Mentioned in SAL (#wikimedia-operations) [2024-10-28T22:09:54Z] <ebernhardson@deploy2002> Started deploy [airflow-dags/search@99eb6f3]: T375387: update discolytics to 0.27.0

Mentioned in SAL (#wikimedia-operations) [2024-10-28T22:10:44Z] <ebernhardson@deploy2002> Finished deploy [airflow-dags/search@99eb6f3]: T375387: update discolytics to 0.27.0 (duration: 00m 50s)

All the background bits have now been deployed and the hive table is now being augmented with virtual page view metrics. I've re-run the aggregations since last wednesday which should capture most of the time the events might have been shipping. Still need to update the dashboards to incorperate this data.

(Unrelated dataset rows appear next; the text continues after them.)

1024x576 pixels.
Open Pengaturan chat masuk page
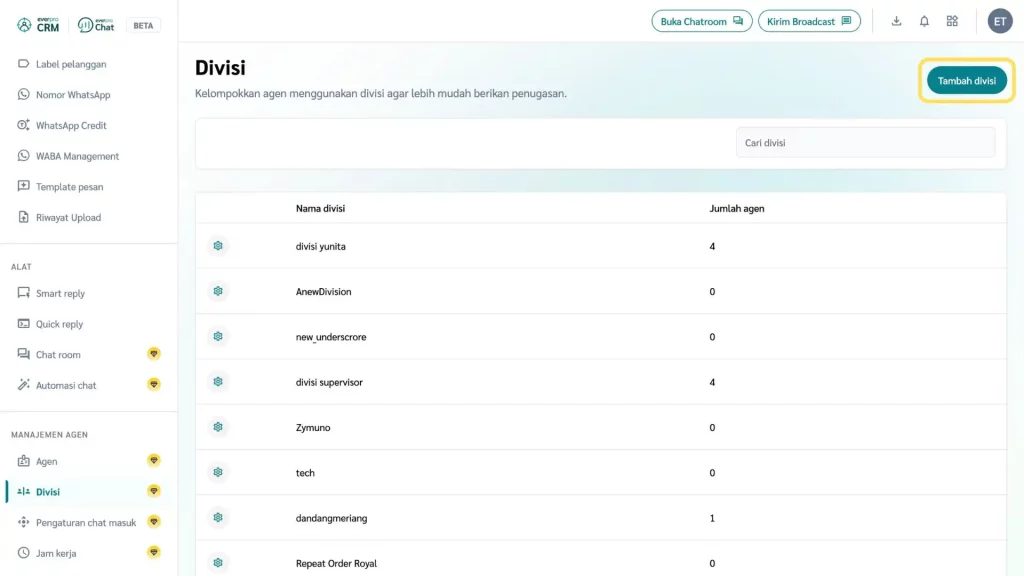pyautogui.click(x=85, y=523)
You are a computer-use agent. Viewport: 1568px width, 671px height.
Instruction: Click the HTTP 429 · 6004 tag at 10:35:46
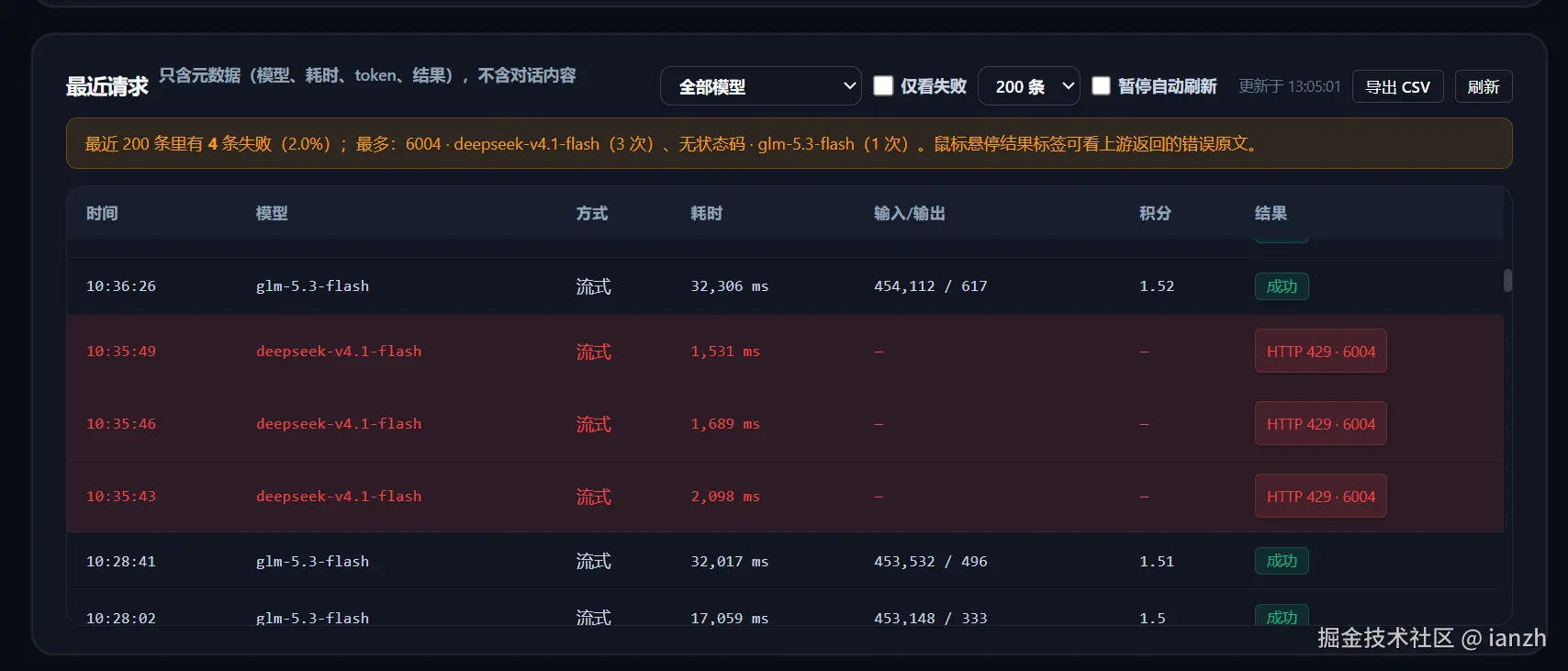coord(1320,424)
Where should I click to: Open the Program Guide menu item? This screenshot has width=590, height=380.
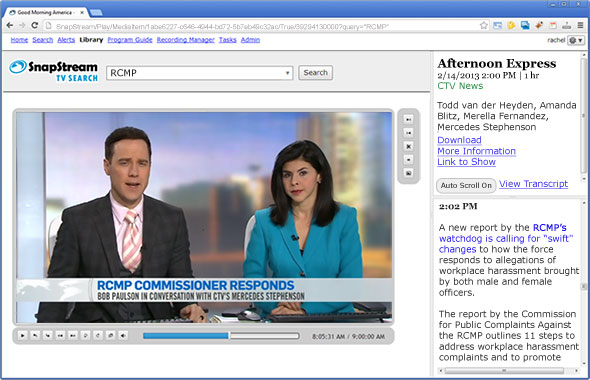tap(130, 40)
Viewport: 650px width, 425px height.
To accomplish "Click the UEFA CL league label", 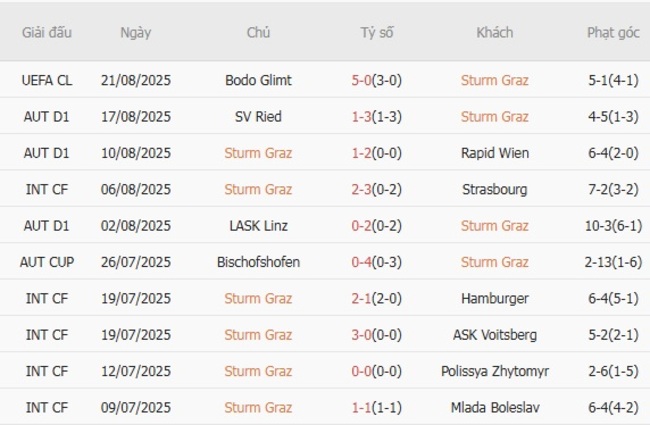I will pyautogui.click(x=47, y=80).
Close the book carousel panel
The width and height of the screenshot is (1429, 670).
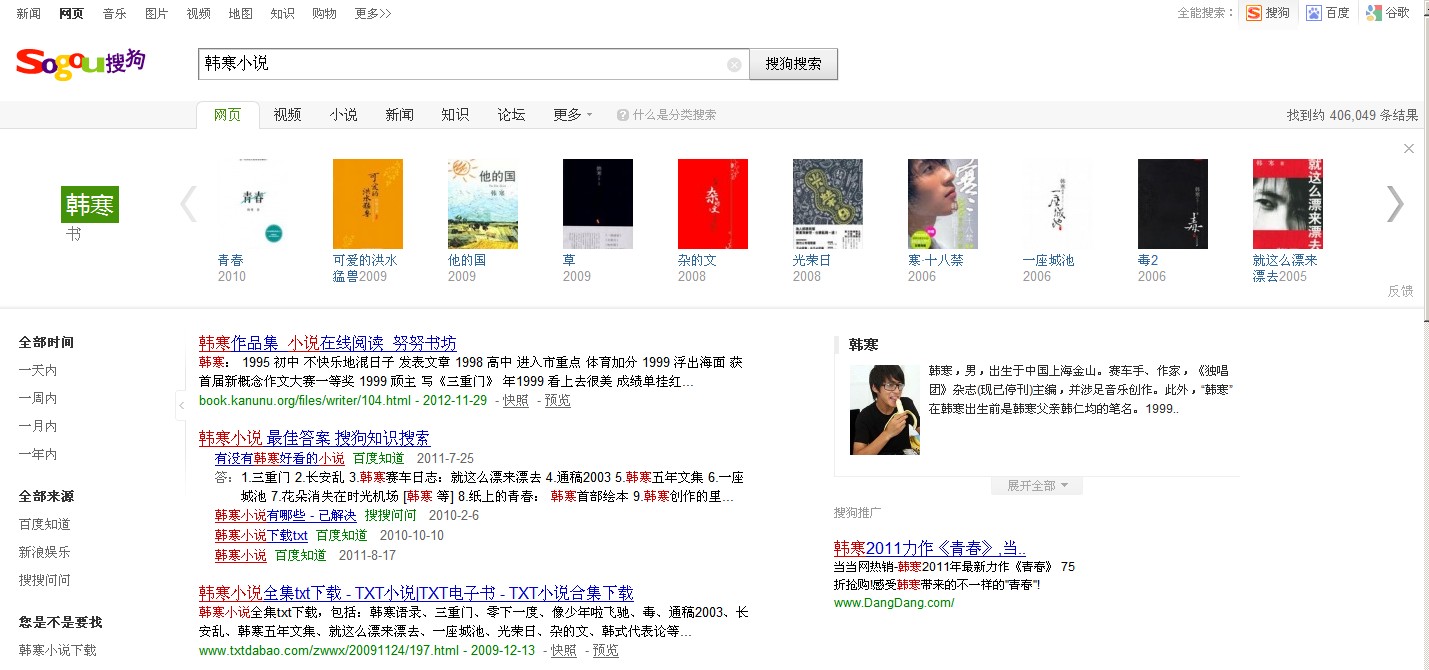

Updated https://superset.wikimedia.org/superset/dashboard/530 with minimal info in the Fulltext Abandonment chart. If I understood the metric properly only ~1% of sessions get a virtual PV without a click, I don't know if this is enough to consider it as a meaningful interaction nor if could be considered as successful sessions.
It is not entirely obvious how to integrate this data in current charts of the dashboard, it might make sense to have a "Fulltext Engagement" section where we could graph the various ways user interacts with the SERP.

Gehel subscribed.

The virtual PV is low enough to not be significant in the context of Search Abandonment. If we start tracking engagement in a more detailed way, then it would make sense to include virtual PV in that context. We've done enough work on this to be comfortable to close this.